Did we accomplish anything worthwhile? One teenager, a stranger to us, related some years later that she got into an argument with her parents when she expressed admiration of us. Did we liberate her? Are Roy Hart’s sons less prone to be racists because of one white family’s courage? Did we delay integration that might have come from more considered action? The Plan 12 pool did become integrated several years later when economics forced the closure of the pool on Plan 11. By this time there were a number of neighborhood pools that presumably siphoned off a significant number of politically strong opponents of integration.
Our standing at the Pool had hardly been enhanced by a poolside discussion regarding intermarriage with Marcia participating. This was prompted by the elopement of our baby-sitter, Donna. She had run off with a local Black after prolonged and futile attempts to have her family accept him. Her father was a devoted cardiac patient of mine, an Italian immigrant whose self-image was already marred by a congenital clubfoot. Marcia posited that a shared philosophy of life was more important as a basic ingredient to a happy marriage than was matching skin color. A Catholic worrying about his soul burning in hell would find little solace from a Jewish spouse for whom the concept had no meaning. Similarly, a couple harboring strong but opposing political opinions might tangle over them. Marcia’s conclusion: “Better for a white Jew to marry a black Jew than a white Christian.” So much for intellectual pursuit of the good life. Word went around town that the Chamovitzes were “nigger lovers” and Christian haters.

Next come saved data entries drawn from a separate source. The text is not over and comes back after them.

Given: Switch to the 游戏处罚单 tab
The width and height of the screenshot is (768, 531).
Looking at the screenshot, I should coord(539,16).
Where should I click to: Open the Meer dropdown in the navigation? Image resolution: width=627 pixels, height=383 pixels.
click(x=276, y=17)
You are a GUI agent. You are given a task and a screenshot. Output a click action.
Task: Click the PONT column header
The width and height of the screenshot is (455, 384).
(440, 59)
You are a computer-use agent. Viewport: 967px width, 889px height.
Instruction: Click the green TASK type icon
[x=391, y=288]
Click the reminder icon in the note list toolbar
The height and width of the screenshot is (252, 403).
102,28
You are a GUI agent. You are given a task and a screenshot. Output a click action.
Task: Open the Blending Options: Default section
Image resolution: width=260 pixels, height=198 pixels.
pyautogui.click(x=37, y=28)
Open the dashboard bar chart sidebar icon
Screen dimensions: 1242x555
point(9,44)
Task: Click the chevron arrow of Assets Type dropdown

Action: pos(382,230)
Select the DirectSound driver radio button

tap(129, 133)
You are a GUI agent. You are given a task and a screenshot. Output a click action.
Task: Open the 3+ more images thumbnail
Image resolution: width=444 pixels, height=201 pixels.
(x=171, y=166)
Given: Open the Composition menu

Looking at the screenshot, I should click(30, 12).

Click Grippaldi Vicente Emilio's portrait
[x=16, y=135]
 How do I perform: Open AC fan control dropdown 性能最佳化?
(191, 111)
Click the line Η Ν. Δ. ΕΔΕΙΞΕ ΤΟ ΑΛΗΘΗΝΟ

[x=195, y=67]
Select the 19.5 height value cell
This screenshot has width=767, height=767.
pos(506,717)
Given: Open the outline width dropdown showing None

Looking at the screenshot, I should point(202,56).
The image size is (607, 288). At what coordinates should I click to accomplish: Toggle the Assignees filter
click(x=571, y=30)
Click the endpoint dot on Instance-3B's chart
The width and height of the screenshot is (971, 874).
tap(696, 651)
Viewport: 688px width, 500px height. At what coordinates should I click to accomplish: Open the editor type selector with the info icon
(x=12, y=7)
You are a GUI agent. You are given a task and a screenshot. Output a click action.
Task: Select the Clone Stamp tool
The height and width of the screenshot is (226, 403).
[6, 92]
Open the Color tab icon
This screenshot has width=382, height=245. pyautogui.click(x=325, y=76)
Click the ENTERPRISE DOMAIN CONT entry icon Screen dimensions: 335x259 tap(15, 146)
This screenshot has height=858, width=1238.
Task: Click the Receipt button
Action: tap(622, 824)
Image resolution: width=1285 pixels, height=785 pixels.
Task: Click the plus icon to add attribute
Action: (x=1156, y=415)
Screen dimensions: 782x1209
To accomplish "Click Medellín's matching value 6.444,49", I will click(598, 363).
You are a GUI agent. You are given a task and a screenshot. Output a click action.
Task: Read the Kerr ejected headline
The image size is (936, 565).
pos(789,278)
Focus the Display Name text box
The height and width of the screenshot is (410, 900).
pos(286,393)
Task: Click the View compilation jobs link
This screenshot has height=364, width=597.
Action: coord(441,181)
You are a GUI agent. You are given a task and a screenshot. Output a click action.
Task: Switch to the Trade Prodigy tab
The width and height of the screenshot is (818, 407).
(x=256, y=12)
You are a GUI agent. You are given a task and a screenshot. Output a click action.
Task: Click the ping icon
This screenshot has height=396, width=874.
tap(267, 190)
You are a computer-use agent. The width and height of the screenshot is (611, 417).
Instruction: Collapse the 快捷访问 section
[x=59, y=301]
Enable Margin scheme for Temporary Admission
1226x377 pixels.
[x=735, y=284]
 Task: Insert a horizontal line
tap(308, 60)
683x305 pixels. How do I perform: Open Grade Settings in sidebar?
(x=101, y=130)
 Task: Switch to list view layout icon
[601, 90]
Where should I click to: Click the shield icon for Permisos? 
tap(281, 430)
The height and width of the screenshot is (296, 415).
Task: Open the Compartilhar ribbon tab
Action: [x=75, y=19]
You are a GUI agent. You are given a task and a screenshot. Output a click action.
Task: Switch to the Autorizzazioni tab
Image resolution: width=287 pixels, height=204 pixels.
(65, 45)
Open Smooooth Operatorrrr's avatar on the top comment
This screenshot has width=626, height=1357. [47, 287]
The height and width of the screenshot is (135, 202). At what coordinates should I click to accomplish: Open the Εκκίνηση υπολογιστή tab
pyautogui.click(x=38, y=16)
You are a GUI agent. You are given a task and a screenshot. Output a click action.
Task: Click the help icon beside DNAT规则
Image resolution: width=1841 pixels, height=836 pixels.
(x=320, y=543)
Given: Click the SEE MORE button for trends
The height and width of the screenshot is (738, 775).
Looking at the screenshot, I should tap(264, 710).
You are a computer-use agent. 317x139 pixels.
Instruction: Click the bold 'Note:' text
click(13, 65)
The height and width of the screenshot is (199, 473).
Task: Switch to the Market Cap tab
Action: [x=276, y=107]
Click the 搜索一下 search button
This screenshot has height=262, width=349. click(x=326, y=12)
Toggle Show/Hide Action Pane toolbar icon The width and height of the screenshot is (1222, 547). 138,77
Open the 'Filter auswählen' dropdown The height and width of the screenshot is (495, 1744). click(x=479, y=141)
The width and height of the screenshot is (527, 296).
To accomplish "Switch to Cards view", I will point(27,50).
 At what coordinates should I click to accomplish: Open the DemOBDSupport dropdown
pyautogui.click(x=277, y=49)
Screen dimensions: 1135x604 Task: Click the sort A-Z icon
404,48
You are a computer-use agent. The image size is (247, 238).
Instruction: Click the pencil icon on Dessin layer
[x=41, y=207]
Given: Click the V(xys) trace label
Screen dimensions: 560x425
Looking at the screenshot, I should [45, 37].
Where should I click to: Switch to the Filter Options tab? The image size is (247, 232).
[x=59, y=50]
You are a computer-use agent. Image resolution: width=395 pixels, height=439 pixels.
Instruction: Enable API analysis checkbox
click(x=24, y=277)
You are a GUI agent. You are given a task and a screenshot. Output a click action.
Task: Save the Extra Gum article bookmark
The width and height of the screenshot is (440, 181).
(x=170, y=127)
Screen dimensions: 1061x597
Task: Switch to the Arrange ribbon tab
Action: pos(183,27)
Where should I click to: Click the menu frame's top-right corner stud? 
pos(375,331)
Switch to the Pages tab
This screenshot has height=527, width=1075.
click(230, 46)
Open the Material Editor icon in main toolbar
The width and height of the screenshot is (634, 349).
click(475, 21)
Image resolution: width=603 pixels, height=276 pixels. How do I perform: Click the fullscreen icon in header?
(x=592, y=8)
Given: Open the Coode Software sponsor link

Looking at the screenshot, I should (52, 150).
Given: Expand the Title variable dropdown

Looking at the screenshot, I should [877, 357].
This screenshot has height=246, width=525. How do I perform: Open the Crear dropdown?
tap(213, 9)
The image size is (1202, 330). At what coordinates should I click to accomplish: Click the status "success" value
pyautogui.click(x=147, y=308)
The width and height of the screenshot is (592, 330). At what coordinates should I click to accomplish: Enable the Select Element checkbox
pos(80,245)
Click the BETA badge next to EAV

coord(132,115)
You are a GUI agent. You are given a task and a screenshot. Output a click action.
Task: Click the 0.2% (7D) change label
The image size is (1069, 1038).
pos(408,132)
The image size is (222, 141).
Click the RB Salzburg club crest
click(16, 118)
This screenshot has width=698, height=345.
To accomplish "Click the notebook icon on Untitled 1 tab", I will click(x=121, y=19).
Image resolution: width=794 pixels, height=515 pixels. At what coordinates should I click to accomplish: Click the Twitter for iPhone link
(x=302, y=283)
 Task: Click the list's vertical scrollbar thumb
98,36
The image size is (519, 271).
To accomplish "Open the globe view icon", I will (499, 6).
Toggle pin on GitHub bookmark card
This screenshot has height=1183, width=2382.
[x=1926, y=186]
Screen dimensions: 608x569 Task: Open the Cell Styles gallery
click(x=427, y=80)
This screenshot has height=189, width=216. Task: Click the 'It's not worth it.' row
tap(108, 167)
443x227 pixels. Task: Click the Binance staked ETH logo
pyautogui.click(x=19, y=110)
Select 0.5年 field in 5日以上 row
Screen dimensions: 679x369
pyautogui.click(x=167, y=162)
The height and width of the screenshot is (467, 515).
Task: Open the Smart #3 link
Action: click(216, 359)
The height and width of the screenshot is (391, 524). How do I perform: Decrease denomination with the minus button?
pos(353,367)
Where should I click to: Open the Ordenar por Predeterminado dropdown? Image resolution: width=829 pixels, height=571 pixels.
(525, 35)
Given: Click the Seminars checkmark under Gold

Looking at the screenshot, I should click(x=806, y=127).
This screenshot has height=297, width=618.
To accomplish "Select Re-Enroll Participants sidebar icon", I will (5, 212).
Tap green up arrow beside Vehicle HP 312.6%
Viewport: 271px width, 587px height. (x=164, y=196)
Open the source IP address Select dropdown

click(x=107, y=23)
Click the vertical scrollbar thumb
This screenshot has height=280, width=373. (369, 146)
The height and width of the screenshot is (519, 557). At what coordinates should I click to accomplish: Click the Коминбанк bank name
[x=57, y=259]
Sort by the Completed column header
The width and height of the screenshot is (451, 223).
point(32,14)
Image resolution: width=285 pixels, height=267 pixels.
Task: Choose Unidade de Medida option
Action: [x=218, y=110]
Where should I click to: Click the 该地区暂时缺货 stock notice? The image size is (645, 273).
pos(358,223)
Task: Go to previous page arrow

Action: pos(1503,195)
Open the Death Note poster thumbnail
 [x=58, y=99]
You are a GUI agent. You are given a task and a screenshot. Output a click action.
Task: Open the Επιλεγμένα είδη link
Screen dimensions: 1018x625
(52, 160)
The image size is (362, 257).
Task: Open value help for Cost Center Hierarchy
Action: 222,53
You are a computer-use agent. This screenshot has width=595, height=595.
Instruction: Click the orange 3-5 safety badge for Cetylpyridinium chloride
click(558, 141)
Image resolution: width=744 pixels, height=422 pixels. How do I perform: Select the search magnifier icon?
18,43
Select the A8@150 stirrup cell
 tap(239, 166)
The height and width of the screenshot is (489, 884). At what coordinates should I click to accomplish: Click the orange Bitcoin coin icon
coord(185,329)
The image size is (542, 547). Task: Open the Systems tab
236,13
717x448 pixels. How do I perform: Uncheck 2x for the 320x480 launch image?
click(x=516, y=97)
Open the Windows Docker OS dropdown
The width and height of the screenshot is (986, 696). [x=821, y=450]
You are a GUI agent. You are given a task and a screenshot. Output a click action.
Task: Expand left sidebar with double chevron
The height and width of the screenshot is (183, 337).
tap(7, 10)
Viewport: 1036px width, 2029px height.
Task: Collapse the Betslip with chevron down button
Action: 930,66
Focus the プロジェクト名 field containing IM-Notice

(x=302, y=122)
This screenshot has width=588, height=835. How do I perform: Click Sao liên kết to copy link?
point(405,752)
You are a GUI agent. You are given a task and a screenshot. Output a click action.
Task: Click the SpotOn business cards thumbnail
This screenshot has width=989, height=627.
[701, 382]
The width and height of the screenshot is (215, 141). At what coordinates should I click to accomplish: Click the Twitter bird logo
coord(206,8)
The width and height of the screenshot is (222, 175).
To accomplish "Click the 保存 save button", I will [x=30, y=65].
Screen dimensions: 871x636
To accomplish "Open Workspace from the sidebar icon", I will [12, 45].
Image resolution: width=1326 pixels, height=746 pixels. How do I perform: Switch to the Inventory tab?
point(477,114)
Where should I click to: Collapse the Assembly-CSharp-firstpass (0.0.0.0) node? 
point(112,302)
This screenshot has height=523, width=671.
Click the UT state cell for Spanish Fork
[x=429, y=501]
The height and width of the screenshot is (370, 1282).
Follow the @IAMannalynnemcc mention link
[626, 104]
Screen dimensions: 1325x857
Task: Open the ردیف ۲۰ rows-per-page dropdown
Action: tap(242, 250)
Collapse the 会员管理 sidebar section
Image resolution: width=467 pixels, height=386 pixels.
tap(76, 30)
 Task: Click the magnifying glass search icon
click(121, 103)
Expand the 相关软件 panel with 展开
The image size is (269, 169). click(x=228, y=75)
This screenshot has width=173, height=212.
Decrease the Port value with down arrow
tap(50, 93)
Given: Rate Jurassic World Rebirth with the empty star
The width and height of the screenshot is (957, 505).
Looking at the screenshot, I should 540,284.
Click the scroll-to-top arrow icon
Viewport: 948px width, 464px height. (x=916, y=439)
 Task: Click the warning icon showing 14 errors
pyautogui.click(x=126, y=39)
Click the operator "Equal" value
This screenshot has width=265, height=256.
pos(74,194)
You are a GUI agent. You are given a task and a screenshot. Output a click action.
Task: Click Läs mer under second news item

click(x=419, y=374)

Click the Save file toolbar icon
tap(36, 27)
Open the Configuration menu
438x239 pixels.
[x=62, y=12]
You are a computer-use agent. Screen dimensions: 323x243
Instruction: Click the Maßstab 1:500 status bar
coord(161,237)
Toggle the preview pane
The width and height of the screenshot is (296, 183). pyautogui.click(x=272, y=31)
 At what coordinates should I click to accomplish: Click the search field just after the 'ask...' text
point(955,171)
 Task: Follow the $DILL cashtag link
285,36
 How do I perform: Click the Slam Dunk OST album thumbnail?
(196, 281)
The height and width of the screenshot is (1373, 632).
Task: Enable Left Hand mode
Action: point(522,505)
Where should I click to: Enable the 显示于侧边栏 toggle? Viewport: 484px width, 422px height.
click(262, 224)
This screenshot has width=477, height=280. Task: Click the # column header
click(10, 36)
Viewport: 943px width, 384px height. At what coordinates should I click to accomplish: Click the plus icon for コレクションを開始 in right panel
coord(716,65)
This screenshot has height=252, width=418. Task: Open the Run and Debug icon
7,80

I did have the shallow satisfaction of confronting my neighbors at a dinner in 1980 when I received the Aliquippa Chamber of Commerce Brotherhood Award. Dad had been the recipient in 1960. (Dad’s fourth-grade English bested many of the college-educated speakers on the program.) He and I were the only Jewish Brotherhood awardees since its inception in 1958.
After introducing my family and giving the perfunctory “Thank Yous,” I lashed out: “And where were you when I needed you, when I ran for Democratic delegate in the Presidential year meant to bring down Richard Nixon (I came in ninth in a field of twelve aspirants beating one Governor Wallace and my two fellow Senator McGovern candidates) and where were you when Roy Hart and my family went for a swim in the Daniel DiMattia Pool?” By then Roy was a county detective; I had him stand up. Dad used to quote a Harry Truman supporter who shouted, “Give ‘em hell, Harry!” That’s what I was doing, but for whose benefit? Surprisingly the award wasn’t rescinded. Only Racheal, Marcia, and Danny acknowledged my remarks.
Soon after, we resigned from the pool, but only after Danny stopped using it. We are still awaiting the refund of our building assessment fee as mandated in the bylaws. In January 2000 I wrote a letter to Roy to remind him of that epical moment in our lives. In return I received a video cassette, a promotional message advocating Roy’s candidacy for the United States Congress. He presented the image of an elder statesman. I doubt that it would have helped his case for membership in the DiMattia Pool.